The Slow Death of the Death Penalty
Toward a Postmortem
Mary Welek Atwell editor Todd C Peppers editor Jamie Almallen editor
Format:Paperback
Publisher:New York University Press
Publishing:1st Jul '25
£27.99
This title is due to be published on 1st July, and will be despatched as soon as possible.

Why the death penalty is in decline across the United States
Across the country, the death penalty is dying. Twenty-two states have abandoned state-sanctioned executions, including nine in the last fifteen years. Of the twenty-eight states that still have the death penalty, eight have not had an execution in over a decade. And public support for the death penalty has declined from 80% of the surveyed population in the early 1990s to approximately 50% today.
As the death penalty slowly withers away, Todd C. Peppers, Jamie Almallen, and Mary Welek Atwell bring together a number of distinguished death-penalty scholars, activists, and attorneys to take an accounting of the damage inflicted by the machinery of death.
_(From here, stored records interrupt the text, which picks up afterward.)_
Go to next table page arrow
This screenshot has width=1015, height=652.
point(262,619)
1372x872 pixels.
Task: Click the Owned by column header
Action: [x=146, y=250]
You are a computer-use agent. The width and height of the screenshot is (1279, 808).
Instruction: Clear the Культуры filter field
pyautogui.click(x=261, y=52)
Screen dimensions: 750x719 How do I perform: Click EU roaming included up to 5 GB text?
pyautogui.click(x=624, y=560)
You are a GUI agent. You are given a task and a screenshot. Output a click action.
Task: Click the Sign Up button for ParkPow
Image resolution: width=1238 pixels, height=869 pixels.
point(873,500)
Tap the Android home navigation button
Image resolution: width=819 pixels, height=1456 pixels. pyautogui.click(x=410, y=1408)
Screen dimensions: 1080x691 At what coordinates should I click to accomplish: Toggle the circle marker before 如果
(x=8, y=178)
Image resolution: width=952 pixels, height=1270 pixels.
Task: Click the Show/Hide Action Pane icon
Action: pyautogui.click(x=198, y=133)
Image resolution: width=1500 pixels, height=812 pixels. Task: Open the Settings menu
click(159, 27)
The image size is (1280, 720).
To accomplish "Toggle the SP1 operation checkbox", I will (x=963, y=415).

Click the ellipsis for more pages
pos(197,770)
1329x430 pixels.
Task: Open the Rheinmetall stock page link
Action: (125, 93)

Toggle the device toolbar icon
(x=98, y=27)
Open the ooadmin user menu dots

Contributors to the book point to a range of different pathologies which have caused politicians and voters to turn against capital punishment, from unacceptable rates of false convictions and racially motivated prosecutions, to a clemency process poisoned by political factors.
Essay topics include various dimensions of the death penalty, including racial and gender bias; economic costs; the conviction of juveniles, the mentally ill, and the factually innocent; Supreme Court decisions; and the failure of the death penalty to serve as a deterrent against crime. This important volume is an up-to-date accounting of the current state and, as the contributors argue, the future demise of the death penalty.
As the American death penalty has faded from our courtrooms, this highly readable and compelling volume collects the perspectives of frontline visionaries, scholars, and lawyers, conducting an autopsy of the penalty itself. * Brandon L. Garrett, author of End of Its Rope: How Killing the Death Penalty Can Revive Criminal Justice *
Those who favor the death penalty frequently cite tired theoretical tropes to condone its
use—that the killer will never kill again, that executing them permanently removes them from
society, or that executing them is cheaper and more efficient than ‘three hots and a cot’ in prison for life. These essays, however—written by some of America’s most renowned death penalty scholars—rip the lid off these theories to expose the true rotting underbelly of America’s death sentencing. The arbitrariness of those selected to die, the racial and gender inequalities, the bloated cost and wasteful bureaucracies, the pervasive law enforcement and prosecutorial corruption, and the absolute lack of deterrence are on full, bloody display. Whether for the death penalty or against, this book is a must read.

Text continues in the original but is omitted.